From Kansas to Copenhagen: clean energy beacons around the world

This article is more than 8 years old

From small islands to towns and cities, here are the climate trail blazers showing the way to an energy future that does not run on coal, oil and gas

With global demand for energy continuing to rise and fossil fuel production buoyed by $5.3tn (£3.4tn) in tax-payer subsidies annually, it is easy to lose hope that cleaner forms of energy will ever catch up. But there are beacons around the world showing the way to an energy future that does not run on coal, oil and gas. Here are nine places that are blazing a trail to a less polluting future.

Greensburg, Kansas

It was only through total disaster that the aptly-named Greensberg, a sleepy, Republican whistle–stop on the Kansas prairie, was able to transform itself into America’s greenest town.

After a massive tornado destroyed 95% of the buildings in the town in 2007, the 1,400 residents had to choose if they would rebuild or relocate. A tough choice in a town that had been in decline for decades.

About half the townspeople left, but a group of residents established a master plan to rebuild the town as an energy-saving, renewable energy haven. Just outside the town, they built a 12.5MW wind farm. This supplies 300% of the town’s electricity, with the excess pumped into the Kansas grid.

____

#### [Tasks to complete]
(1) Answer these questions from the article on clean energy beacons, each on its own line.
(a) How much in taxpayer subsidies does fossil fuel production receive each year?
(b) What share of Greensburg's buildings did the 2007 tornado destroy?
(c) What share of the town's electricity does the wind farm outside Greensburg supply?
(2) Using the article on clean energy beacons, explain why electricity from the wind farm near Greensburg goes into the Kansas grid.

#### [Information given]
____

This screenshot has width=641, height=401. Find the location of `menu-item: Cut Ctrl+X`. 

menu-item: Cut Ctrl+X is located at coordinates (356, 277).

____

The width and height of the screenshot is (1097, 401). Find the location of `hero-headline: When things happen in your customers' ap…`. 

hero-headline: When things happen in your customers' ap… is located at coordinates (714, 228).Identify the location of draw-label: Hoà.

____

#### [Outputs in order]
(1)
(a) $5.3tn (£3.4tn)
(b) 95%
(c) 300%

(2) The 12.5MW wind farm supplies 300% of the town's electricity, far more than Greensburg uses. The excess is therefore pumped into the Kansas grid.